Kanadische indigene Frauen haben nach Jahrzehntelangem Kampf einen großen Sieg errungen: Am 1. September 2016 hat die Nationale Untersuchungskommission zu den vermissten und ermordeten indigenen Frauen ihre Arbeit aufgenommen. Foto: kris krüg via Flickr CC BY-NC-ND 2.0

September 2016

Im Sommer 2014 löste der Mord an der 15-jährigen Tina Fontaine in Kanada eine landesweite Debatte aus über die erschreckend hohe Zahl von vermissten und ermordeten indigenen Frauen. Es war nicht die erste Diskussion über das Thema, aber sie war voller Empörung und Wut. Mal wieder war eine junge indigene Frau Opfer eines Gewaltverbrechens geworden; mal wieder hatten die staatlichen Behörden versagt. Denn in den vergangenen Jahrzehnten sind mindestens 1.200 indigene Frauen und Mädchen spurlos verschwunden oder ermordet wieder aufgefunden worden.

Forderungen nach einer nationalen Untersuchungskommission über die vielen indigenen Frauen, die in den vergangenen Jahrzehnten überall in Kanada verschwunden und Opfer von Gewaltverbrechen geworden sind, wurden lauter.
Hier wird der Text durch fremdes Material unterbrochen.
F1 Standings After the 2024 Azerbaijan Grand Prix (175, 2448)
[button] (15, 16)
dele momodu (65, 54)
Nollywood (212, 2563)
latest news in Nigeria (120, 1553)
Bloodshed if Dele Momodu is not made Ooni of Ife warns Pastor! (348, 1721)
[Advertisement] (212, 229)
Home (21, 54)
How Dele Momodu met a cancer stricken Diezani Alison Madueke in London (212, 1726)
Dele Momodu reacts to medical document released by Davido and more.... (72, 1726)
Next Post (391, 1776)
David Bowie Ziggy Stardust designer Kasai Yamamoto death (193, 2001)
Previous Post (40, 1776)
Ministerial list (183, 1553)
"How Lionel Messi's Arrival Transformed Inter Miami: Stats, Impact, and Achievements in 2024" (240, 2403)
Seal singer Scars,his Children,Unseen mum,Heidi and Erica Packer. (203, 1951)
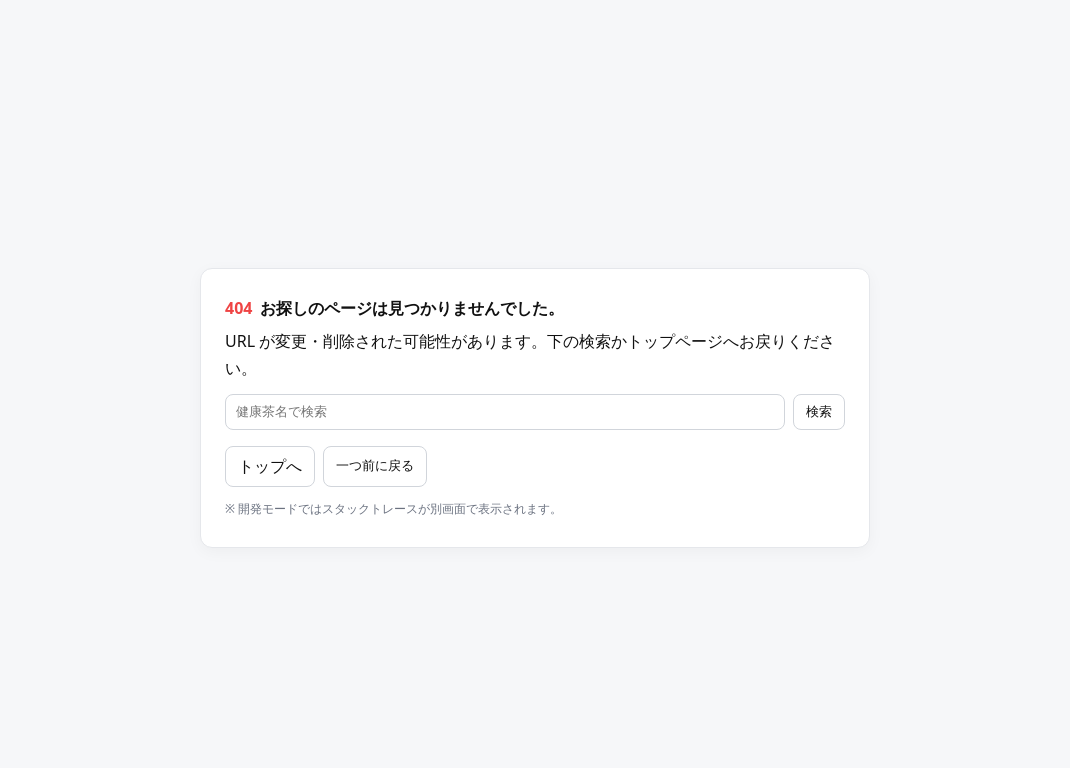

Auch die schändlich unterlassene Hilfeleistung der staatlichen Behörden sorgt für große Wut in den indigenen Gemeinden. Jetzt, zwei Jahre nach dem tragischen Tod von Tina Fontaine, wird die Forderung endlich umgesetzt. Carolyn Bennett, kanadische Ministerin für indigene Angelegenheiten und die Entwicklung des Nordens (DIAND), gab im August bekannt, dass die Nationale Untersuchungskommission zu den vermissten und ermordeten indigenen Frauen am 1. September 2016 ihre Arbeit aufnimmt. Ende 2017 soll bereits ein Zwischenbericht, Ende 2018 dann der Abschlussbericht vorliegen.

Die Regierung von Premier Stephen Harper hatte sich stets geweigert, diese Tragödie als nationale Frage zu behandeln – ein Affront für die Hinterbliebenen. Sein Nachfolger Justin Trudeau wollte dies ändern. Wenige Wochen nach seinem Wahlsieg im Herbst 2015, der auch zehn indigene Abgeordnete und zwei indigene Minister zu Amt und Würden brachte, verkündete Trudeau am 8. Dezember 2015 die Einrichtung einer staatlichen Kommission, die die Verbrechen untersucht.

Die tragische Wahrheit über die "Stolen Sisters" ließ viele Künstler Solidaritätssongs veröffentlichen. Gemeinsam wollten sie eine größere Öffentlichkeit für dieses Thema kreieren.

Wir freuen uns, dass die kanadische Regierung endlich ihren Worten auch Taten folgen lässt. Auch wir bei der Gesellschaft für bedrohte Völker (GfbV) hatten uns gemeinsam mit vielen unserer Unterstützer für die „Sisters in Spirit“-Kampagne der Native Women’s Association of Canada (NWCA), die der „Stolen Sisters Report“ von Amnesty International Canada vor fast zwölf Jahren angestoßen hatte, stark gemacht. Mehr als 2.000 Unterschriften hatten wir 2015 gesammelt, um den trauernden und wütenden Familienangehörigen zu zeigen, dass sie nicht allein sind!

Wir müssen nun sorgfältig beobachten, in welcher Form die Regierungen der Provinzen und Territorien Kanadas in die Arbeit der Kommission eingebunden werden. Das Vertrauen der Familien der Opfer wieder zu gewinnen, die so lange nicht ernst genommen wurden, und eine Reform der Polizeiarbeit, die in der Vergangenheit oft Hinweisen zu verschwundenen Frauen nicht nachging, sind wesentliche Prüfsteine für ihren Erfolg. Ein nationaler Aktionsplan zu vermissten und ermordeten Mädchen und Frauen muss entwickelt werden, was auch bedeutet, offene Fälle aufzuklären und den gesamten Polizei- und Behördenapparat zu reformieren.

Immerhin: Der Dialog hat begonnen. Wir werden das Geschehen beobachten und weiter berichten.